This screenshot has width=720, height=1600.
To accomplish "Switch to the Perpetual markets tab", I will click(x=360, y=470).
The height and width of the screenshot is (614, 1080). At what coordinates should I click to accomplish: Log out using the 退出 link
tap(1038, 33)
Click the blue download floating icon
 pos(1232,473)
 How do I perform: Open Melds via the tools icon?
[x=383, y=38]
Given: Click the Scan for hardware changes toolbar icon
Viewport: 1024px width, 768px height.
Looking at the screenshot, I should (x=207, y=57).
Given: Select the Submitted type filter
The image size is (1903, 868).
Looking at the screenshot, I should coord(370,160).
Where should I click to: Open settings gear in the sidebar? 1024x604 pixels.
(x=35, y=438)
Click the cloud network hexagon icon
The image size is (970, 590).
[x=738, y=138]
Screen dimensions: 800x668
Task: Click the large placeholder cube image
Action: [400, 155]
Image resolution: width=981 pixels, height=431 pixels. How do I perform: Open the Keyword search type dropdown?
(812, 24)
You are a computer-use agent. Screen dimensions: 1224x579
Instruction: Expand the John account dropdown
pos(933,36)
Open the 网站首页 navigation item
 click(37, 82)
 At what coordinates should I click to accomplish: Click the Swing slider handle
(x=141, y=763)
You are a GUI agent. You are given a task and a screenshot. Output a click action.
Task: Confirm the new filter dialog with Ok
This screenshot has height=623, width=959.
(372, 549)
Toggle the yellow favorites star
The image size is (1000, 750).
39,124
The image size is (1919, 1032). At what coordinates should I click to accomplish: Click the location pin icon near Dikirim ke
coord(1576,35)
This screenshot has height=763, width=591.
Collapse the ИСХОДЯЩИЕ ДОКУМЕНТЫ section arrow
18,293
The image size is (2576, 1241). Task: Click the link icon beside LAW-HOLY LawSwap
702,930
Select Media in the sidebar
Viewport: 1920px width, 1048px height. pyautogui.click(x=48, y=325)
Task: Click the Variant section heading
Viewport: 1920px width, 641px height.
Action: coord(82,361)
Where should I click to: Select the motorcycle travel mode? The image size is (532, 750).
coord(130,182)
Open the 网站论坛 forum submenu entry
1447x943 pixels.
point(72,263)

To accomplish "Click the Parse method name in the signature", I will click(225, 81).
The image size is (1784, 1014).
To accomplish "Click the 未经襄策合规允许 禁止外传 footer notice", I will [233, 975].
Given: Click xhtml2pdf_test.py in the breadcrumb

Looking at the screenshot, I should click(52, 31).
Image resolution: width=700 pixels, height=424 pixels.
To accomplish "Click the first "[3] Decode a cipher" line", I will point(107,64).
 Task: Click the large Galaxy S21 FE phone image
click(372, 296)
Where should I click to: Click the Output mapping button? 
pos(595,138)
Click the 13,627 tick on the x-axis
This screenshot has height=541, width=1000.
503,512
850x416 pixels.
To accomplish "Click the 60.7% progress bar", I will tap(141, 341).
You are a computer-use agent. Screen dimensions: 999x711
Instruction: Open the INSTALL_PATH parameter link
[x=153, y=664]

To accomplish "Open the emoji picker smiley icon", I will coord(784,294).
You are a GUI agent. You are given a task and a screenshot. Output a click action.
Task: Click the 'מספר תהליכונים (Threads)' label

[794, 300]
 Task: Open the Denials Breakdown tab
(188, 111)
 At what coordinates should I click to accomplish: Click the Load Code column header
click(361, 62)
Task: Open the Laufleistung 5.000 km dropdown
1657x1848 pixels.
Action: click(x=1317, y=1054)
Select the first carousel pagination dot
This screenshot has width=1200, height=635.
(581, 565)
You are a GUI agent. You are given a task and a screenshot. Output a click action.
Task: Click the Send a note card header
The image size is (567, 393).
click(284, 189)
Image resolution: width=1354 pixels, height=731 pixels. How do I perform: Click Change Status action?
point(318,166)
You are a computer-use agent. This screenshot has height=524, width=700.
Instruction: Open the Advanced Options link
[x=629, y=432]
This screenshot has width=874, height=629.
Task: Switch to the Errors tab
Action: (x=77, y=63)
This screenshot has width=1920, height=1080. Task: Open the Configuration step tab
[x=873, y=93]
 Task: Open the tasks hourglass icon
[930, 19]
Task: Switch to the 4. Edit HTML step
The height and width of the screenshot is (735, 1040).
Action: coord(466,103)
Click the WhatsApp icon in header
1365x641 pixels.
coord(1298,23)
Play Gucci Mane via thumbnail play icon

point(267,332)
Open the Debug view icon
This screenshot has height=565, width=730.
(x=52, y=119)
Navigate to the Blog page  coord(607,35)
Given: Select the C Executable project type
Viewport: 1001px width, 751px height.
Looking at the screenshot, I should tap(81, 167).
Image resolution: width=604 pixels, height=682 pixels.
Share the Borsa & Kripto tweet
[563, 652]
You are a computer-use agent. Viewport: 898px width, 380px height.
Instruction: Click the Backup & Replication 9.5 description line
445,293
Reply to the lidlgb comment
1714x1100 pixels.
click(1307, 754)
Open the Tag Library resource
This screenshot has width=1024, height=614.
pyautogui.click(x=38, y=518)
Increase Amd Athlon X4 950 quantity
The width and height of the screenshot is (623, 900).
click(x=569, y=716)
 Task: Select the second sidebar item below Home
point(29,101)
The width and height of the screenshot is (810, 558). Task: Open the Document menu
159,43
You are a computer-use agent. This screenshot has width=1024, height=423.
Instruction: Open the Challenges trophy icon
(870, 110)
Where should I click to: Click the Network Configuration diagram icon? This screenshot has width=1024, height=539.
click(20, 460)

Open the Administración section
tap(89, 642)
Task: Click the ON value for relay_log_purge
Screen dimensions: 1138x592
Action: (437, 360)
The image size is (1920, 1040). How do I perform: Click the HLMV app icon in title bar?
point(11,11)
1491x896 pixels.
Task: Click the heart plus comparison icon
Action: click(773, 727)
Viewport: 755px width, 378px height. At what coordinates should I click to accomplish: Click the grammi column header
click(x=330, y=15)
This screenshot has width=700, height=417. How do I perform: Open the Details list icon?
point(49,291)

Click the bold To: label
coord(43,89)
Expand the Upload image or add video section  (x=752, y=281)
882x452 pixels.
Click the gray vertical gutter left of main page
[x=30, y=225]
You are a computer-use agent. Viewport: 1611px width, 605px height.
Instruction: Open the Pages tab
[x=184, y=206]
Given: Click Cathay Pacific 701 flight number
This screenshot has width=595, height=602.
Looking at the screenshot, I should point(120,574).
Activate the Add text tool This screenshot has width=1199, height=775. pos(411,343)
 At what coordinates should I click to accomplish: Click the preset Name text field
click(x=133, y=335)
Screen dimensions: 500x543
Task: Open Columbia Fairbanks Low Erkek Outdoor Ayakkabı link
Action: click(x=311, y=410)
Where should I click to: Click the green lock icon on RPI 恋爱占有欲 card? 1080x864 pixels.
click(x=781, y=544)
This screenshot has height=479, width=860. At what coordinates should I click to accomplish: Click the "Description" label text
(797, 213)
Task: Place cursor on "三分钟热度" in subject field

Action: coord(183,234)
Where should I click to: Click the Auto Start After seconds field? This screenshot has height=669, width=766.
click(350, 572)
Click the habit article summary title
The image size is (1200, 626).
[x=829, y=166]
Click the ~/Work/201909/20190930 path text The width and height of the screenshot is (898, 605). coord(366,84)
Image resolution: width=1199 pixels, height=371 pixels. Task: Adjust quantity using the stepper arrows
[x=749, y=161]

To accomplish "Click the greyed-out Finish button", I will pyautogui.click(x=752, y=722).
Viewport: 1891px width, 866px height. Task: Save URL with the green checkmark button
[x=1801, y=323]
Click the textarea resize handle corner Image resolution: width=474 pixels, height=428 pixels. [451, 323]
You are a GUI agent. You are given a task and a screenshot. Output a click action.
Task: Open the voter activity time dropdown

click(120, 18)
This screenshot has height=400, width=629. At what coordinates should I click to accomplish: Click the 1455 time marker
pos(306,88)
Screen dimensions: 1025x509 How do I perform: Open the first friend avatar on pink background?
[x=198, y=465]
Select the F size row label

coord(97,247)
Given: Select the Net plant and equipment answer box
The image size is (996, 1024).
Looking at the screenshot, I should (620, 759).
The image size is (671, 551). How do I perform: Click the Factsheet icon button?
+ + + +
What you have to do: Find the number of lines in the entries above that hold the string "will", and write only that number.

Response to the exercise: 7